Ha sido verdaderamente conmovedor ver a la
familia real española y a su liderazgo político
mostrando honda consternación por la tragedia de
Barajas. Los Reyes y los príncipes, así como los jefes
del gobierno y de la oposición mostrando absoluta
unanimidad de criterios: llevando consuelo a los
familiares de las víctimas mortales y respaldo a los
heridos, atendidos en extraordinarios hospitales
públicos de Madrid por médicos solidarios y
responsables.
La televisión pública, TVE, el principal
canal español, ha dado una cobertura permanente,
responsable y de alto contenido moral. Imposible no
recordar que hace apenas unos meses una terrible
tragedia acaecida en Mérida, en parecidas
circunstancias, no provocó la menor compasión
gubernamental. El presidente de gobierno ni ninguno de
sus funcionarios hizo amago de solidarizarse con los
familiares de las víctimas. Hicieron como quien oye
llover. No les conmovió el suceso ni les pareció una
circunstancia suficientemente grave como para deponer
por un momento la ferocidad de la lucha política. Más de
alguno de sus miembros habrá agradecido la desaparición
de alguna de las víctimas, notable entre las filas
opositoras.
Es la tremenda, la trágica diferencia entre
un pueblo dotado con un liderazgo político y moral que
ejerce la paternidad sobre sus ciudadanos, y un pueblo
huérfano de cuidado paterno. Los españoles pueden estar
orgullosos de sus autoridades – cualquiera sea su color
político. Los venezolanos debemos sufrir el odio, el
rencor y el desprecio de una autoridad suprema incapaz
del menor gesto de grandeza y desprendimiento.

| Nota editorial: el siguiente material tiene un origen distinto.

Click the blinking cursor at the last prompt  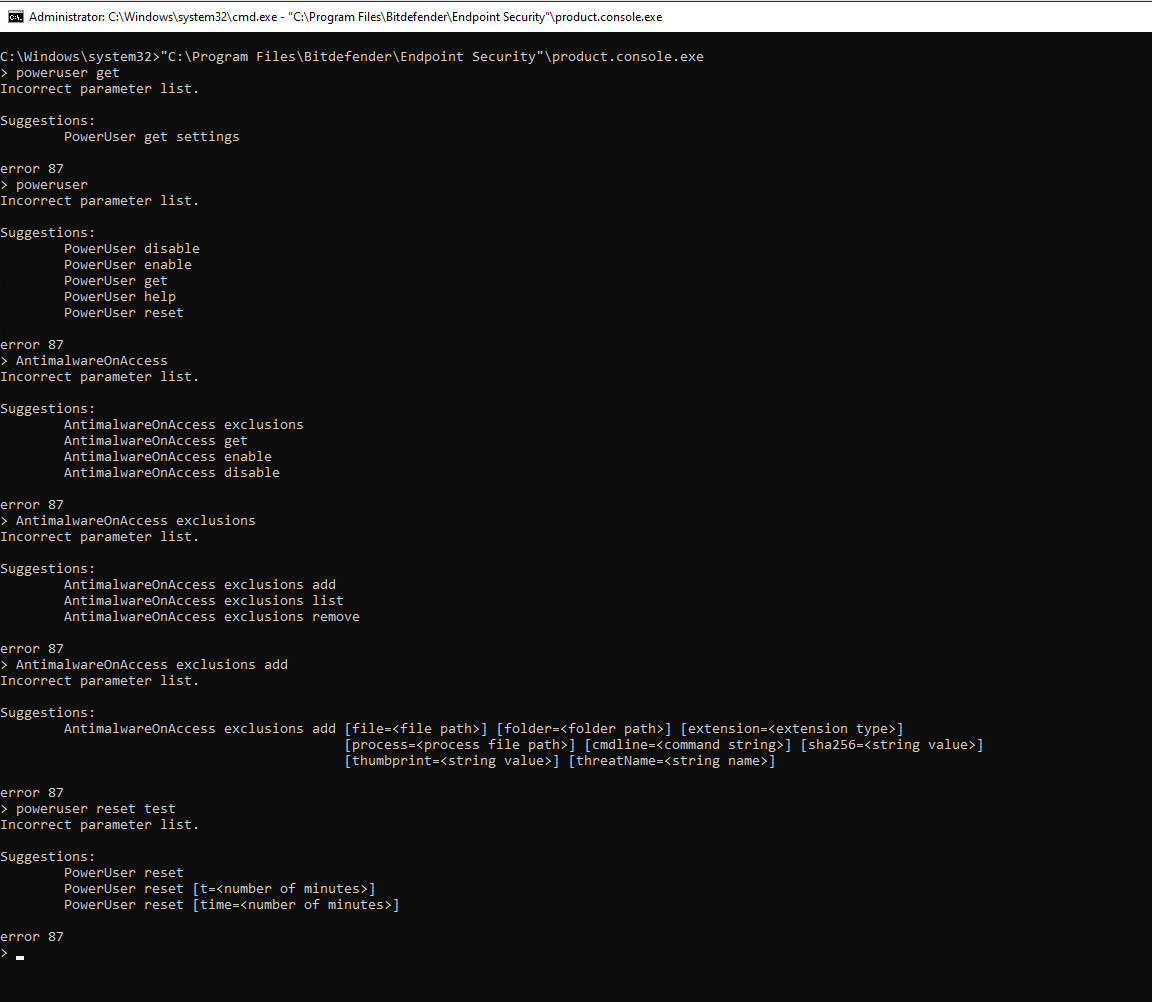pos(20,957)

Es la perfecta definición de lo que se vive
cuando no se tienen padres, o los que ejercen de tal
usurpan la función para su estricto provecho personal.

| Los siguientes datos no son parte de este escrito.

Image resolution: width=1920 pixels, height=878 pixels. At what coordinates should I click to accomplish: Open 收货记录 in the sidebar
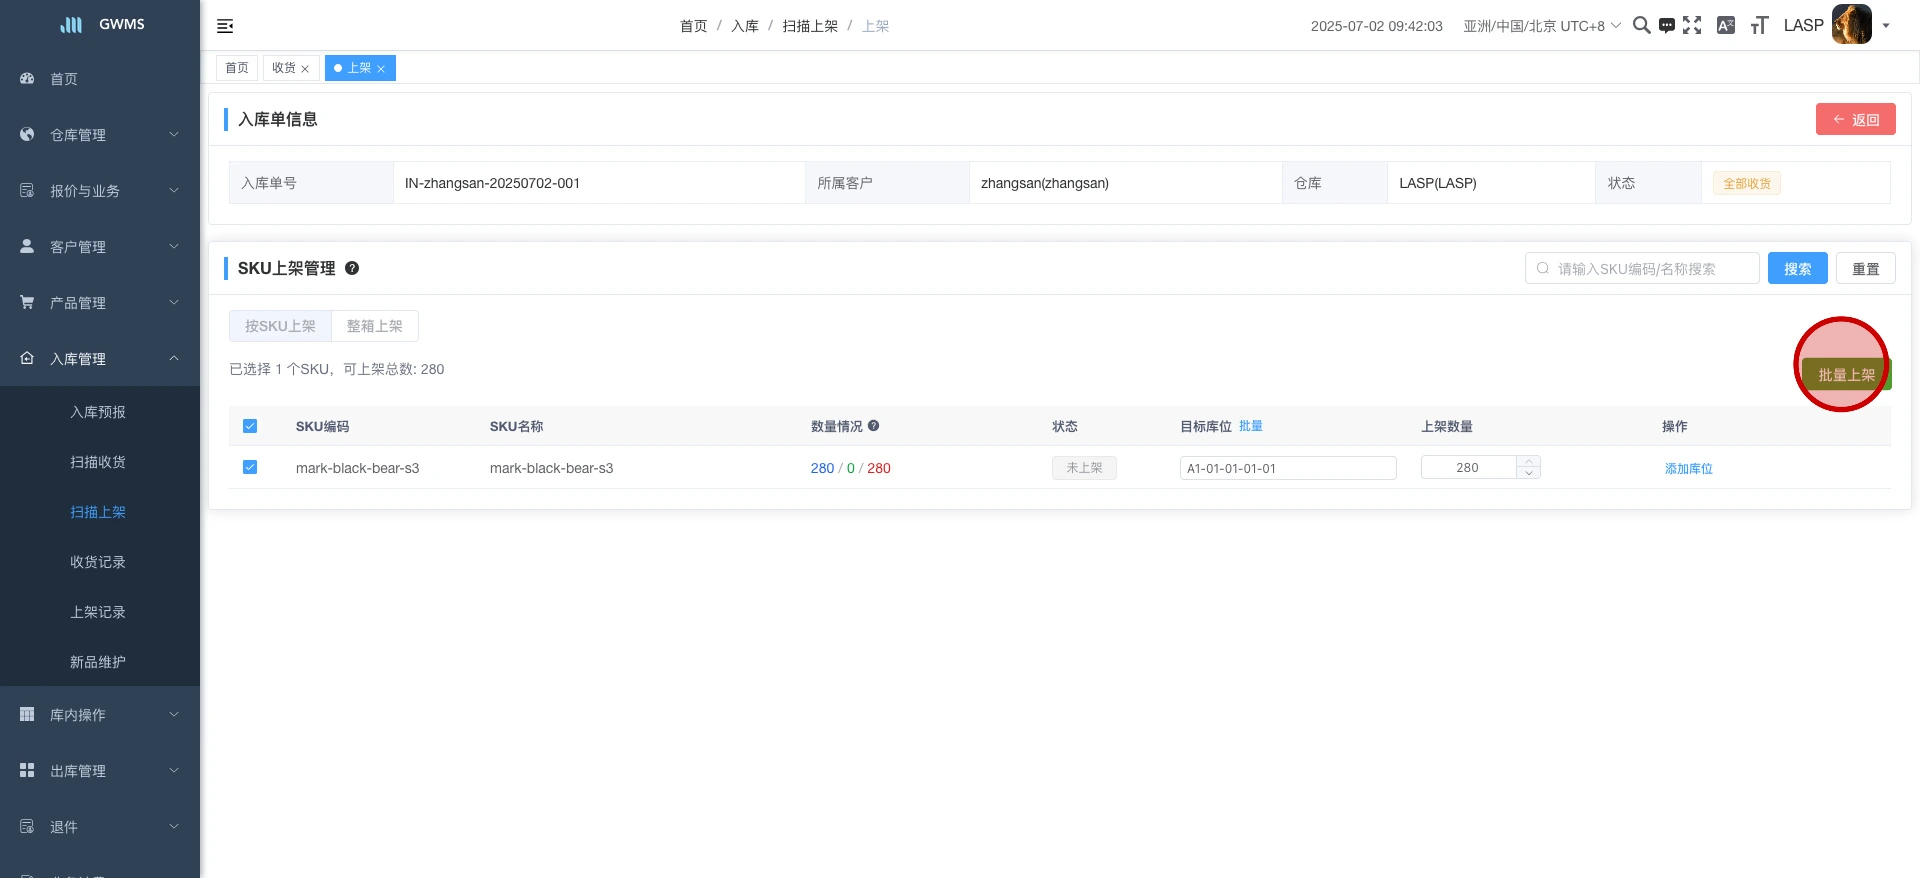point(98,562)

¿Qué otra explicación cabe para el abandono en que se
encuentran hospitales, escuelas e instituciones
públicas? ¿Qué otra explicación para la inseguridad que
hoy campea de un extremo al otro de nuestro país?
Los venezolanos hemos descendido al horror
de la bastardía. Somos un pueblo sin padres. Todavía
peor: somos un pueblo entregado a la tuición de
violadores profesionales. ¿Qué definición darle a
quienes mantienen las más fraternas relaciones con un
pederasta acusado por su hijastra de haberla violado
sistemáticamente desde los 12 años y haber sido
esclavizada sexualmente por ese “padre” durante diez
años ininterrumpidos ante la mirada complaciente de su
propia madre, hoy primera dama de Nicaragua?
Me cuentan testigos presenciales, entonces
en altos cargos de los organismos de seguridad, que
durante su primera visita al espantoso escenario del
deslave, en Vargas, que se llevara más de treinta mil
vidas, el presidente de la república no dijo una sola
palabra que denotara angustia o preocupación por la
tragedia que vivían sus semejantes. Mientras sobrevolaba
la zona de desastre no hizo más que hablar del
socialismo del siglo XXI, su proyecto estratégico. No ha
dicho en diez años una sola palabra de aliento a los
familiares de los más de cien mil asesinados por el
hampa. Tienen razón los psiquiatras que describen su
trastorno de personalidad: a un narcisista megalomaníaco
no le interesa en verdad más que su propio ombligo. Es
la tragedia de un pueblo que no tiene padres.